Piedmont started rolling out its online check-in process with a pilot in mid-2019, but the pandemic quickly accelerated its implementation. Piedmont deployed online check-in to nearly 500 departments at sites across the health system in just four weeks in the spring, said Katie Logan, the system’s chief consumer and strategic planning officer—much quicker than initially planned.
“It became an expectation of consumers and our patients to have that (online) option,” Logan said, given concerns about physical distancing and surface transmission of COVID-19 early on in the pandemic.
So far, 10.3% of patients with scheduled appointments have completed the entire check-in process online;
Piedmont’s goal is getting that proportion to 16% as it raises awareness about the option.
Decreasing touch points isn’t just a hospital trend. Businesses like CVS Pharmacy let customers pay with their smartphone, without having to hand over cash or a credit card, touch a keypad or sign a receipt. In November, CVS Pharmacy said it had experienced a 43% increase in those so-called “touch-free” payments at its stores since January.
CVS Health, which owns CVS Pharmacy, has touted such payment options as a way to improve convenience and safety.
“While we continue to enforce the wearing of masks and social distancing in stores, touch-free payment solutions provide an added peace of mind for customers by minimizing the number of surfaces they touch and allowing them to get in and out of the store quickly,” Ryan Rumbarger, CVS Health’s senior vice president for store operations, wrote in an email.
There’s growing evidence that COVID-19 transmission is unlikely from touching surfaces exposed to the virus, but that hasn’t necessarily changed patient expectations, as patients are increasingly choosing organizations that take steps to limit contact.
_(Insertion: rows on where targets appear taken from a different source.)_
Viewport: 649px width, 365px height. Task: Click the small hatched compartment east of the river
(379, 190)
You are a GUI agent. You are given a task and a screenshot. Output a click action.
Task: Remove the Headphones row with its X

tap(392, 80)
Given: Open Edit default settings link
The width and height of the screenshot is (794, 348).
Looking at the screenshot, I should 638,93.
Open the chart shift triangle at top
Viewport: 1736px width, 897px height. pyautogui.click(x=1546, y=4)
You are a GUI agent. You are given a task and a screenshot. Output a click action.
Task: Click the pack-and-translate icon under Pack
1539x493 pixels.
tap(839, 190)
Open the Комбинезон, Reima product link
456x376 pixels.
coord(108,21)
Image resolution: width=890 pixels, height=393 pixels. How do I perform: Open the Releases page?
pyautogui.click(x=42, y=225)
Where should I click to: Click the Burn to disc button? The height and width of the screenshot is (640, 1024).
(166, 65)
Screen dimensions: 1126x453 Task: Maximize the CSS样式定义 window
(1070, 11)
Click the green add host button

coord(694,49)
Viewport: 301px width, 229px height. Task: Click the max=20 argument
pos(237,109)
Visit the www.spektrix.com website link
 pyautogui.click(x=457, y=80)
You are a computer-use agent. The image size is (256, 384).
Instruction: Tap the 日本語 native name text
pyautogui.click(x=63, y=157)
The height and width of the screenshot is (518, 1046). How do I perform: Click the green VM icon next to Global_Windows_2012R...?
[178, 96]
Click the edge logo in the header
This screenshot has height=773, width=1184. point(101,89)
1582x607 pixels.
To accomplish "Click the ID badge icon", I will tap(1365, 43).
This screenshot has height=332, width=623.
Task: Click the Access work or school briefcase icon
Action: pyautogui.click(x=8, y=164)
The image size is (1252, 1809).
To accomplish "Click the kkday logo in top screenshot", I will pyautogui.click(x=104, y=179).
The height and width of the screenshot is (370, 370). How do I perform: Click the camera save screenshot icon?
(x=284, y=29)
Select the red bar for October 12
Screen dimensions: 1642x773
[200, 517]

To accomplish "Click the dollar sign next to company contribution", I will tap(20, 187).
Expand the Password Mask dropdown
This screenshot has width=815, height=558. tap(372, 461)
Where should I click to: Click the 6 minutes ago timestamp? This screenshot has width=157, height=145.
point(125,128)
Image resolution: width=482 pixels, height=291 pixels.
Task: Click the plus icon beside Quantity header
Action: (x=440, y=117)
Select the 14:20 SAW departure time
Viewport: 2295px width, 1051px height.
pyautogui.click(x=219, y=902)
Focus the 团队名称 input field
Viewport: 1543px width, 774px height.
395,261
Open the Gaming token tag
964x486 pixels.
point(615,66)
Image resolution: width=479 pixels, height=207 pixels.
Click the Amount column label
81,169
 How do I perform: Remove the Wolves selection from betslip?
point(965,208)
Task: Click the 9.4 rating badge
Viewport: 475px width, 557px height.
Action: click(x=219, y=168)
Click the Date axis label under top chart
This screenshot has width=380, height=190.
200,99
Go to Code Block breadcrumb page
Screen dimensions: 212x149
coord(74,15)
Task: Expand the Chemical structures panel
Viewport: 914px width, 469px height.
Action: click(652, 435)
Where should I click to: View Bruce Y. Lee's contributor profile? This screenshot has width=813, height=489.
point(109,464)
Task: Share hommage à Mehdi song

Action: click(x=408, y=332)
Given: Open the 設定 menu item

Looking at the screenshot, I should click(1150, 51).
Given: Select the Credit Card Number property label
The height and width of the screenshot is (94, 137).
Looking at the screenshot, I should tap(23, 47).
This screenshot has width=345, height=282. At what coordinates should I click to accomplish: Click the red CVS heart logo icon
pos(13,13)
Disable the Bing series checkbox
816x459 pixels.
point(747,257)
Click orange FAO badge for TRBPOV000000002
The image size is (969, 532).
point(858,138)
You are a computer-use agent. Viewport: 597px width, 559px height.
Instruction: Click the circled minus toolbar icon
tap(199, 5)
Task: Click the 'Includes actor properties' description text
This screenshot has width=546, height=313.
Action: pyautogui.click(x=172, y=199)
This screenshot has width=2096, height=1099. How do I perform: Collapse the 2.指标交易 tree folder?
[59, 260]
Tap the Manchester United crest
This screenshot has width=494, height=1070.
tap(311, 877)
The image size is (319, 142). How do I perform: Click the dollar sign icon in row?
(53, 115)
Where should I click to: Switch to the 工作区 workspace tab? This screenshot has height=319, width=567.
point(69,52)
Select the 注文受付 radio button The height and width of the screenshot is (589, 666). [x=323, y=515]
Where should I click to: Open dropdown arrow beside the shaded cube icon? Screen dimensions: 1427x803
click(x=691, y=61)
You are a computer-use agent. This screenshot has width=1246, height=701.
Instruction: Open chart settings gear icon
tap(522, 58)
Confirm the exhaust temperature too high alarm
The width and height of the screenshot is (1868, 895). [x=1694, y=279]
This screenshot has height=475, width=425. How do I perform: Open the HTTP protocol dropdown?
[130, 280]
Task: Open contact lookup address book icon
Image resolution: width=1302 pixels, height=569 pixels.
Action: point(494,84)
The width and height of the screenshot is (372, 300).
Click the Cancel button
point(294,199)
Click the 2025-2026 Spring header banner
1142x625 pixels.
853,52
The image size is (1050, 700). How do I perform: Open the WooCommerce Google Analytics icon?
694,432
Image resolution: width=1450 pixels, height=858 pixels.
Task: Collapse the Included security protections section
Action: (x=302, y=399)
Nearly two-thirds of patients said they were likely to switch to a new health system if they felt their expectations regarding COVID-19 communication, sanitation, safety and virtual care weren’t met, according to a recent Accenture report. Patients were nearly two times more likely to say they’d switch providers if they weren’t able to pay or complete registration online.
Health systems that home in on what patients want can leverage patient experience to “recover financially and even position themselves for long-term growth,” chiefly by maintaining their patient volumes as well as capturing patients from competitors who haven’t met those expectations, said Jean-Pierre Stephan, Accenture’s managing director of health and engagement practice lead.
A touch-free interface was one of several drivers behind why Medical City Heart Hospital and Medical City Spine Hospital—Dallas facilities in the HCA Healthcare network that opened late last year—decided to implement a voice-activated system to guide patients and visitors with directions, given general concerns about germs in a hospital setting.
But COVID-19 sped up the facilities’ rollout of eight wayfinding screens from company Ouva, spread out across the buildings, said Josh Kemph, chief operations officer at Medical City Heart Hospital and Medical City Spine Hospital.
The project has proved particularly useful since the hospitals have ceased having volunteers on-site and patients are seeking ways to get directions without having to approach staff during the pandemic.
“It became more of a priority for us to push utilization,” Kemph said of the new system.
To use the system, visitors stand in front of a screen and verbally ask how to get to a clinical department, restroom or other location, at which point the system—an interactive, digital sign—illustrates how to get from point A to point B. It’s cut down on the number of paper maps the hospitals print and time staffers spend giving directions, Kemph said.